South Brooklyn, South of the Border |

South Brooklyn, South of the Border

New York is a street food town, from the ubiquitous hot dog cart to the plethora of vendors who cater to Midtown lunchers. New Yorkers have been known to wax romantic about their preferred vendors--the Dosa Man of Washington Square Park and the Arepa Lady of Jackson Heights are particular favorites. Those in the know have learned that some of the most authentic and delicious food is not always made in a restaurant kitchen but on street corners and in carts.

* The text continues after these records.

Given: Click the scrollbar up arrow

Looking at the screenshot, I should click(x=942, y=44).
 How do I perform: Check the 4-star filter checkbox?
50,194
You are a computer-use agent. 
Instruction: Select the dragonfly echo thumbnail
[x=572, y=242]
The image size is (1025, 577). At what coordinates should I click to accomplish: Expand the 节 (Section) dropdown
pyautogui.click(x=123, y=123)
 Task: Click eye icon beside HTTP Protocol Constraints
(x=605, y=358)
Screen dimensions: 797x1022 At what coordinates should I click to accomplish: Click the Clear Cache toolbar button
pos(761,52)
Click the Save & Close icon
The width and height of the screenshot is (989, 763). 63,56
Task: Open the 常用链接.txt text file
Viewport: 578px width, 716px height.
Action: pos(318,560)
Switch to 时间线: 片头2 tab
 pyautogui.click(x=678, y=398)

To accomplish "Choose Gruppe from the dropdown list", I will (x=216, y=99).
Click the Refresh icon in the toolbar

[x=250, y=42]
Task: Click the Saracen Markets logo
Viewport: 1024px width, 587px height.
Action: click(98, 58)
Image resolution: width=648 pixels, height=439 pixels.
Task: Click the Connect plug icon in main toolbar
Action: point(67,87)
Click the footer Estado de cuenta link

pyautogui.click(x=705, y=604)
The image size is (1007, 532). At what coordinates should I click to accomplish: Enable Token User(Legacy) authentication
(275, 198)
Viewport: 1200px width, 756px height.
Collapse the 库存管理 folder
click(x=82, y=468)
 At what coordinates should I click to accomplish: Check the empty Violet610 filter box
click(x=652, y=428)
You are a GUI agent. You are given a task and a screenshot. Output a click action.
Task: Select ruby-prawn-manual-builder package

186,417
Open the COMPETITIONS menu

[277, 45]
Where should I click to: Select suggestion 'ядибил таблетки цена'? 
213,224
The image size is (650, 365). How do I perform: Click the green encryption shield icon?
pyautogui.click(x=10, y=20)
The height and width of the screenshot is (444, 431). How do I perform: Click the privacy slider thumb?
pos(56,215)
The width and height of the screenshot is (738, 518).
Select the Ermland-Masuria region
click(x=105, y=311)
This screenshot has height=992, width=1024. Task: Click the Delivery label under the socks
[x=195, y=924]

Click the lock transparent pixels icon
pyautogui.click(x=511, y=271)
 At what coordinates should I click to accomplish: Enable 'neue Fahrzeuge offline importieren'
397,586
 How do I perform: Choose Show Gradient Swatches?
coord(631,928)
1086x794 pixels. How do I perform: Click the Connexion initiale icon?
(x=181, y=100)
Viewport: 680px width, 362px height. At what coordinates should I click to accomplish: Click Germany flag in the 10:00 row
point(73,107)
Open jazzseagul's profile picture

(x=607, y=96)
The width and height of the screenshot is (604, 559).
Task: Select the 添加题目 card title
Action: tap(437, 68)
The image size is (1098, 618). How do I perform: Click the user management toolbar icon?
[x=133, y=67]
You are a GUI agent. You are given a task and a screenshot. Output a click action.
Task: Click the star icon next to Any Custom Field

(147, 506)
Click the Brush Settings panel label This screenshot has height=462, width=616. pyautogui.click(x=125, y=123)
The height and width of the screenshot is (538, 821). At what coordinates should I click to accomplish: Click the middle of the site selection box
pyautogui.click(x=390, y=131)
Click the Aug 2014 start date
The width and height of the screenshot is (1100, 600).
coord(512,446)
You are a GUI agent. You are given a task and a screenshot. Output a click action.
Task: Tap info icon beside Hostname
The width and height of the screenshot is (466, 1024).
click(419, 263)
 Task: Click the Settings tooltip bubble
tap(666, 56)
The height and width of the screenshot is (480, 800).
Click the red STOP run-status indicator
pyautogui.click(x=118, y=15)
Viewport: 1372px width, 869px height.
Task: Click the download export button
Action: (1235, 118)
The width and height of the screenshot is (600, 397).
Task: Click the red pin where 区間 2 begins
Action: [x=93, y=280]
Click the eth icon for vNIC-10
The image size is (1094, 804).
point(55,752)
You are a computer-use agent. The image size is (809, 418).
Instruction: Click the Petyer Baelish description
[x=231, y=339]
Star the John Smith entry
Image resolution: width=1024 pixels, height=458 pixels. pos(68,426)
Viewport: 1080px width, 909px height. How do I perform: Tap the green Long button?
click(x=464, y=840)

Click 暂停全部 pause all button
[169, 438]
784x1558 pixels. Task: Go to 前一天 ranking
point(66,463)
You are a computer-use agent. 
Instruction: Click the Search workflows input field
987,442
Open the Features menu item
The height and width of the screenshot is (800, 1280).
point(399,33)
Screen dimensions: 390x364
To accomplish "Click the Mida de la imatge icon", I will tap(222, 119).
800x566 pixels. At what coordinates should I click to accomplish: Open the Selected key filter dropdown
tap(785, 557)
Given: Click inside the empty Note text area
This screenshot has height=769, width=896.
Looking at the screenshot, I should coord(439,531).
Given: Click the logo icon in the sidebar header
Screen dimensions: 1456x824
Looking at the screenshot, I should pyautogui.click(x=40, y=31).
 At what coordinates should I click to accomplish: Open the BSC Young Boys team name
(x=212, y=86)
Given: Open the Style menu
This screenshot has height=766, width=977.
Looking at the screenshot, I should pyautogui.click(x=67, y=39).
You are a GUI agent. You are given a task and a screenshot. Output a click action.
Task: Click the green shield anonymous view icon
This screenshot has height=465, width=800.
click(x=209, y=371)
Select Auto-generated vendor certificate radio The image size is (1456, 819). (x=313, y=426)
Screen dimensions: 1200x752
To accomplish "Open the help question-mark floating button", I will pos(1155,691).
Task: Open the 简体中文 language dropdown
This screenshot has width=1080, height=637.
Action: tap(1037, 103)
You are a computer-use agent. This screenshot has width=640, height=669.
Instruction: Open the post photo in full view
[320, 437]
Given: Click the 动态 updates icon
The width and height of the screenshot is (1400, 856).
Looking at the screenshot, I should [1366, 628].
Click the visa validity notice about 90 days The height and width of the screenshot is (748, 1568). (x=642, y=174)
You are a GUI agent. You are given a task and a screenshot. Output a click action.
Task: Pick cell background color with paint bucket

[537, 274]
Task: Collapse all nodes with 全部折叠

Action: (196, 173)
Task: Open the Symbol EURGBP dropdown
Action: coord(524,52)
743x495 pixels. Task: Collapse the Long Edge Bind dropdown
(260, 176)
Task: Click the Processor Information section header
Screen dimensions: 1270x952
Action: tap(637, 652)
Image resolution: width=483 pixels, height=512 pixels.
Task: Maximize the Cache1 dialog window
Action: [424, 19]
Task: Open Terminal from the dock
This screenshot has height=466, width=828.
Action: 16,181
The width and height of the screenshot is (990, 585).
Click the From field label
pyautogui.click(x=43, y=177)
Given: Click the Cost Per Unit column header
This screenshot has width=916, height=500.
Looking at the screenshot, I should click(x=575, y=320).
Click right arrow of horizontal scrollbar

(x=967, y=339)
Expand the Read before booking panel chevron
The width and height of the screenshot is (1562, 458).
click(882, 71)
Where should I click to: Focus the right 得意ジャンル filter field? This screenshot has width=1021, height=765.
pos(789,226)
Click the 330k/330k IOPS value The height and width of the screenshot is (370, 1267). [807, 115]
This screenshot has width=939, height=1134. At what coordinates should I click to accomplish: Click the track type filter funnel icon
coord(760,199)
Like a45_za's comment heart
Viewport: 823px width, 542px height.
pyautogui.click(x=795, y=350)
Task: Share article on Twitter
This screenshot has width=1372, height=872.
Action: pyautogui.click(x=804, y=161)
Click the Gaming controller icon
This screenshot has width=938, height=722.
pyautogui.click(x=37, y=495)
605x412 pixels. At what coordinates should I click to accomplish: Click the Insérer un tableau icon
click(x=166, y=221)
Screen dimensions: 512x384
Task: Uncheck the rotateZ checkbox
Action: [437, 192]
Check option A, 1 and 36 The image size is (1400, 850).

Fifth Avenue in Sunset Park has been called the Holy Grail of Mexican food and this is no overstatement--it is a mecca for Mexican street food. The vendors here sell dishes not commonly served in restaurants (or outside of Mexico, for that matter). There are few other places in the city where you can experience this calibre of authenticity. There are vendors on virtually every block selling all manners of wonderful regional snacks, sweets and drinks. Here are some of my favorites.
Fresh Frutas

The jovial frutas vendor on the corner of 53rd Street and Fifth Avenue is set up under colorful umbrellas with giant knives and cutting boards and piles of beautiful fruit, making fruit salads to order. Mango, cucumber, jicama, melon, coconut, papaya, pineapple--you pick your fruits and then you are asked "Chile, salt, limon?" This combination of salt, fresh squeezed lime juice and chile powder on perfectly ripe fruit is the ultimate summer snack. He also sells aguas frescas from big glass jars called vitroleros. These are refreshing drinks made from fresh fruit, flowers, seeds and grains. The most common aguas frescas are horchata, creamy rice milk flavored with cinnamon and vanilla, tamarindo made from tangy tamarind, and a sweet hibiscus flavored drink called jamaica. Also on the menu here are elotes, roasted ears of corn placed on wooden skewers then coated with mayonnaise and grated cotija cheese, then finished with chile powder and a squeeze of lime. Absolutely amazing!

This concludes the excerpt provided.